Screenshot grounding data:
════════════════
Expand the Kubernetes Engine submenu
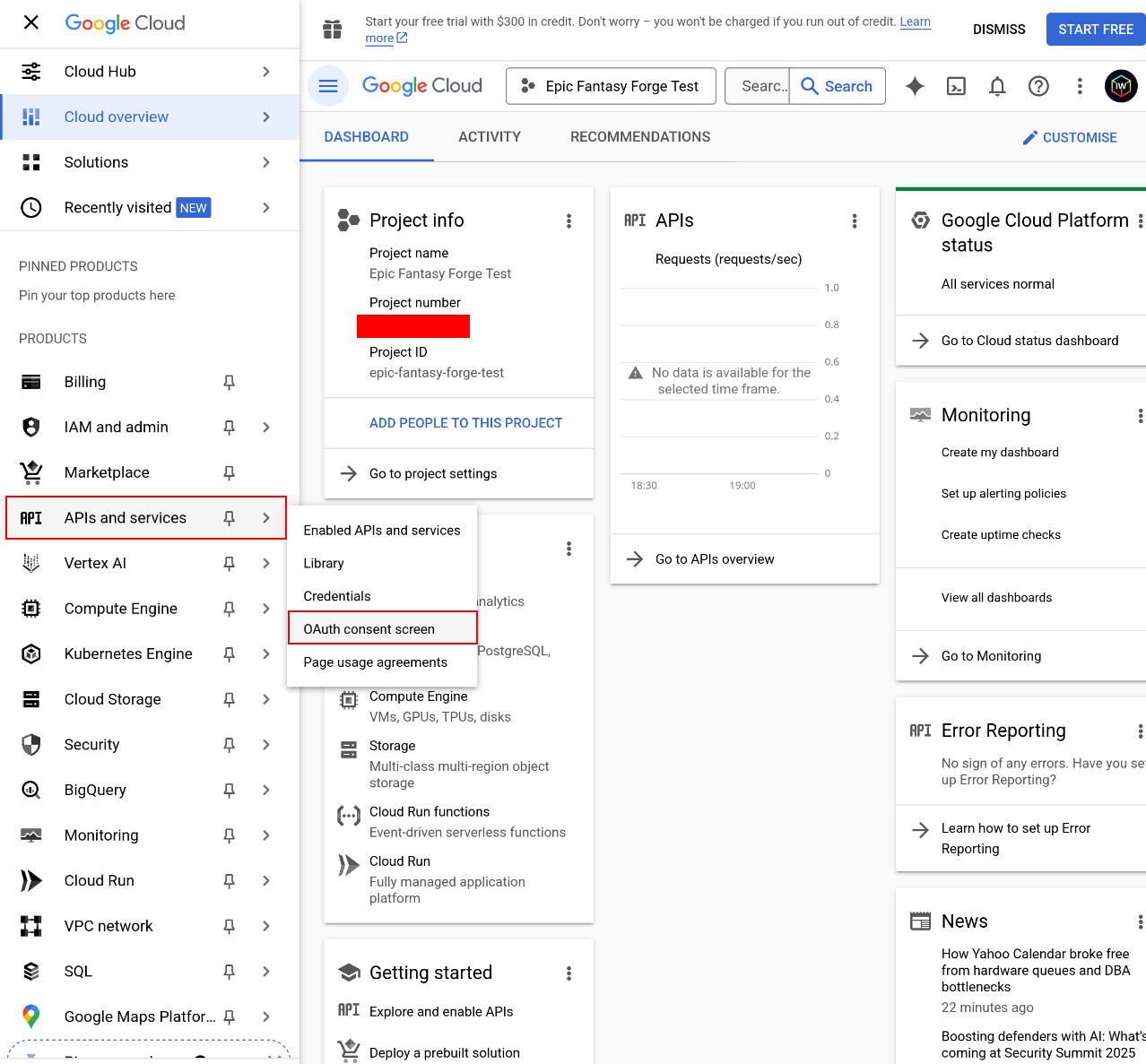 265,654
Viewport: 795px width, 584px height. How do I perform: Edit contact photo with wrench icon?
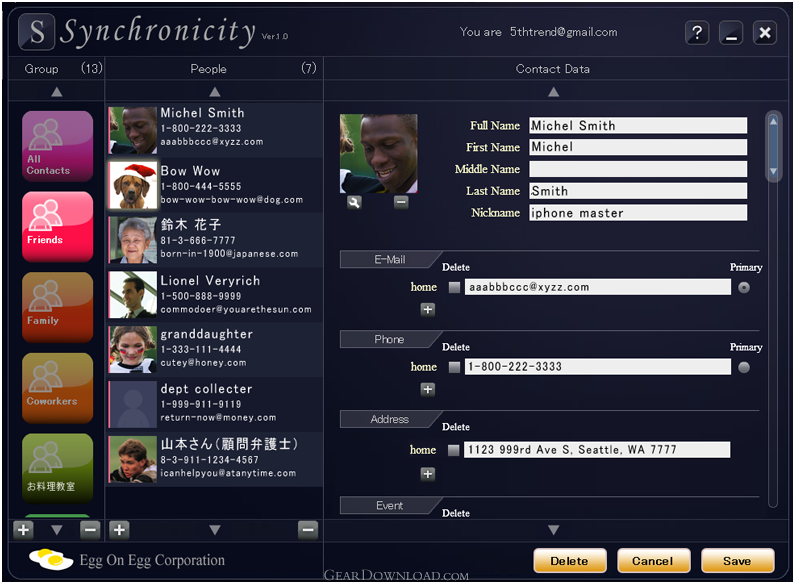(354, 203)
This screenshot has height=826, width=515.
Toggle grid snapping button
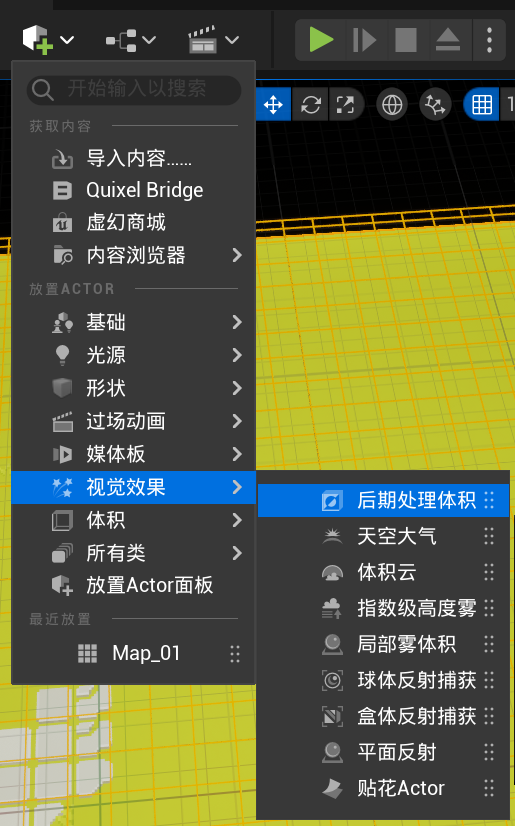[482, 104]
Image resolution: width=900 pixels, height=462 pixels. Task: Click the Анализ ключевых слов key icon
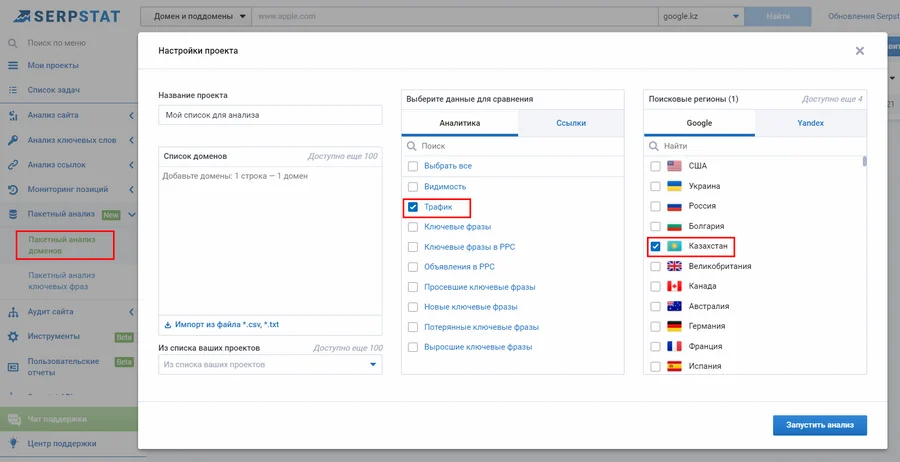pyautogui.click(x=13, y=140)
════════════════
> **THE PROBLEM**
Please repeat the records above exactly, leaving every picture out.

> **ANSWER TO THIS EXERCISE**
Expand the Kubernetes Engine submenu
 265,654
Viewport: 795px width, 584px height. How do I perform: Edit contact photo with wrench icon?
(354, 203)
This screenshot has height=826, width=515.
Toggle grid snapping button
[482, 104]
Image resolution: width=900 pixels, height=462 pixels. Task: Click the Анализ ключевых слов key icon
pyautogui.click(x=13, y=140)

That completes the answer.